Mason Mansung Kang
Mason Mansung Kang retired from 35 years of service in the petroleum business, at the age of 61, he decided to pursue his long-time dream to paint. As a Christian, Mason feels the awe and wonder of the divine providence he sees in every corner of this world. He thinks the world we live in is truly a beautiful place. Every natural entity is different and unique and this diversity makes the world beautiful. The visual changes of the natural world, with unending colors and values that exist in light and shadow over each season and over time, create variations of moods and emotions that always affect Mason’s mind. He struggles to observe these subtle colors, but also enhance the colors that are usually not noticed by untrained eyes. To share this beauty is the goal of his efforts. He has just begun to experience this in his own work and wants to develop his ability to paint beyond what he simply observes from life. Mason wants to show the exact feelings that he has while he’s there at the site. It has been always challenging for him to paint a scene that, at a glance, looked like there was nothing special. But while he was painting, he realized that nature always presents something beautiful that deserves painting. Even the small part of grass, sand, and the tiny stream on the pathway were enough for him to enjoy painting them. Mason may never be fully satisfied with the result of his work, but the beauty of this world keeps him seeking satisfaction and bliss through painting.

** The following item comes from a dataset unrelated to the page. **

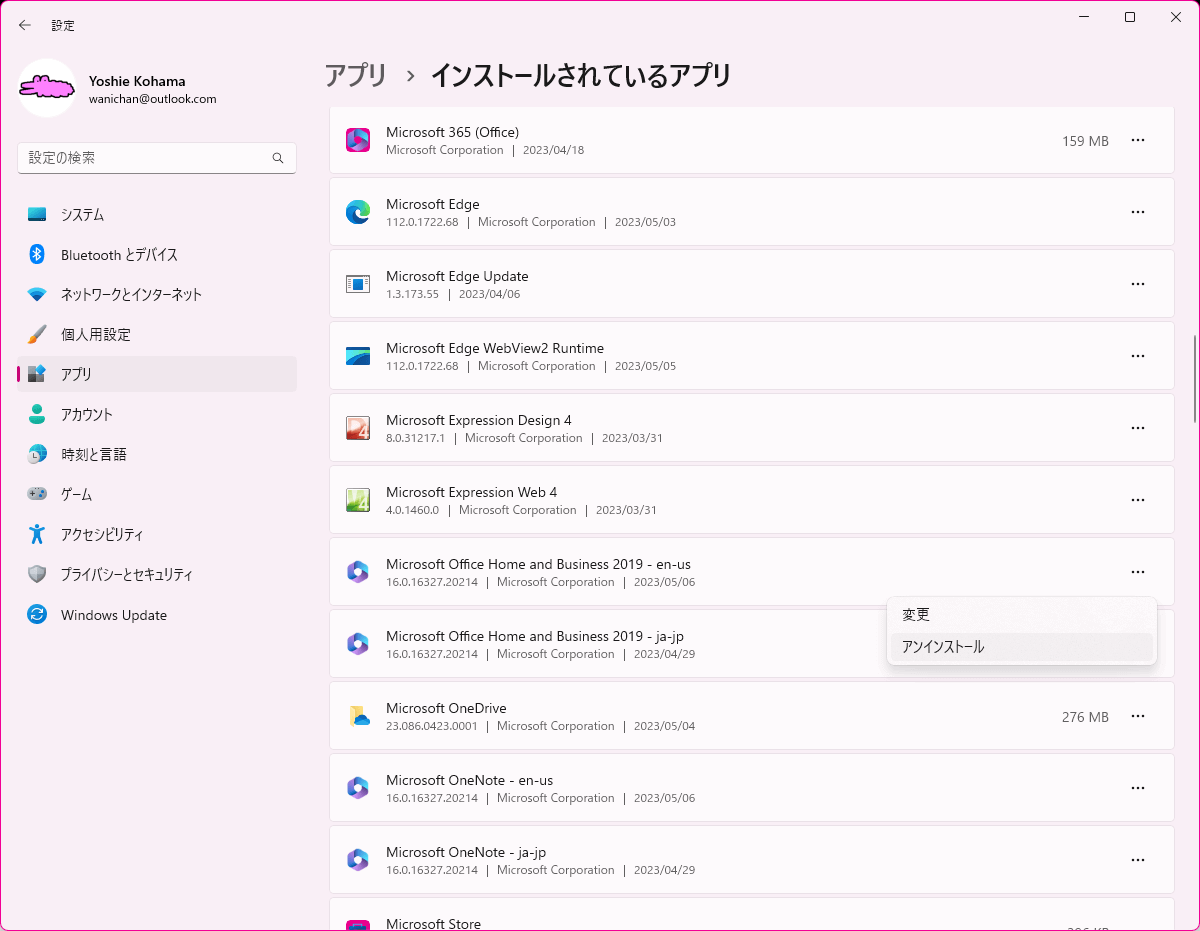Click the Microsoft Edge app icon
The image size is (1200, 931).
pyautogui.click(x=358, y=212)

“I am always amazed at the beauty of the natural world we live in. What attracts me most are the scenes created by various dramatic lights and shadows. I want to paint these beautiful scenes myself in a unique impressionistic style that satisfies and fulfills me. I sincerely hope my successful works could ultimately present the viewers with a sublime sense of warmth, happiness, and contentment. My focus is neither realism nor abstraction in my paintings, but rather I just want to describe natural images as affected by various exciting lights and shadows. I present the environment in a way that is intentionally different from what photography can describe. My paintings are meant to be seen as ‘paintings’, and not as the imitations of ‘photos’.”